How many times have I heard “So, do you have a manual for my kid?” We learn early on in parenting that there is no such thing. For first time parents, it is hard to know what’s common for a certain age, or what a typical reaction is when going through a stressful experience. When kids come to therapy, working with the parents can be as important as working with the child. Once parents have a grasp of developmental standards or typical reactions, they can support the child by finding new methods to manage emotions and behaviors.
One book that I find valuable in learning these new methods is, How to Talk So Kids Will Listen & Listen So Kids Will Talk, by Adele Faber and Elaine Mazlish. I like the examples, along with cartoon strips and summaries, since—let’s face it—overwhelmed parents often don’t have much time to read. Parenting advice can sometimes seem like common sense, but it never hurts for us to hear it again (or for the first time). Common themes in this and other parenting books include the following:
- The 3-Ps: Praise, paraphrase what they’re saying, and point out good behavior. Children often don’t feel understood, so it may seem silly or obvious, but active listening works.

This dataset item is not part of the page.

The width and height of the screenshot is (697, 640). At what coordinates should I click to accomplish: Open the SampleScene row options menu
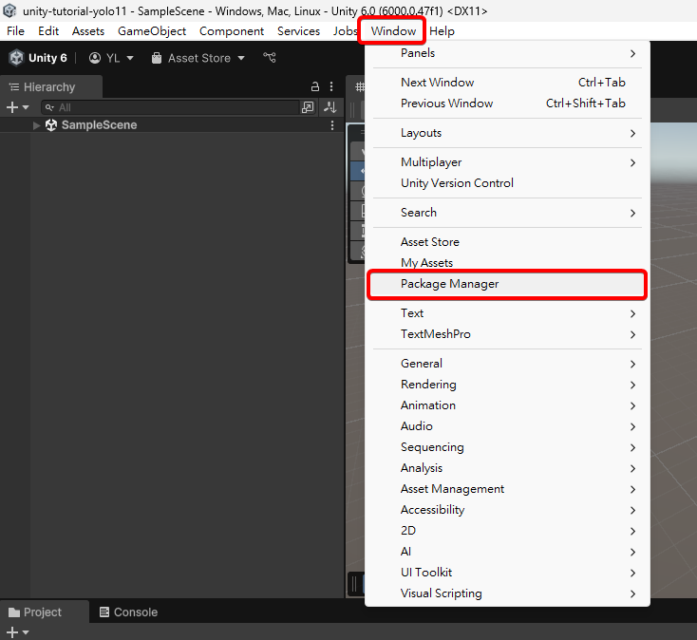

- Free the child from playing a negative role. Have the child see him- or herself in a positive light by introducing new abilities, singing his/her praise to others, and reminding him/her of past accomplishments.
- Build autonomy through choices. As parents, we often want to control everything, which is often why we so easily notice resistance. Children need a sense of control early on. Make it simple, like choosing between two items. Encouraging independence in decision-making, such as how to do a project, answering questions, and problem-solving are great ways build autonomy.
- Help the child deal with emotions. We often don’t think a meltdown or outburst is an appropriate reaction, but adults also get angry and don’t deal with things as well as we could. This is a great skill to learn early on, and then use throughout life. Start by just listening. Just being heard has a strong impact, and frequently improves that way a person feels about a situation. Acknowledge feelings with words or give these feelings a name. You can also help them verbalize what they wish for, that would make things better.
- Pause before going directly to punishment. Express your feelings in a strong manner, but don’t attack the child. State what the rules and expectations are. Show the child how to make amends, to problem solve, and decide what needs to happen in similar future situations. I’m not naive enough to say that kids don’t need punishment, but the techniques listed above will help to keep things from getting to that meltdown place.
- Use behavior/chore charts. Though they take work for the parents to monitor and follow through on, there is a payoff. Focus more on positive reinforcement than what the child has done wrong. Losing privileges can work too, but not as much with younger kids or kids that seem to have everything (and wouldn’t miss what they lost).
Being a parent is the hardest and most rewarding job you will ever have, so be patient with your children and with yourself; and, if all else fails, start writing your own manual.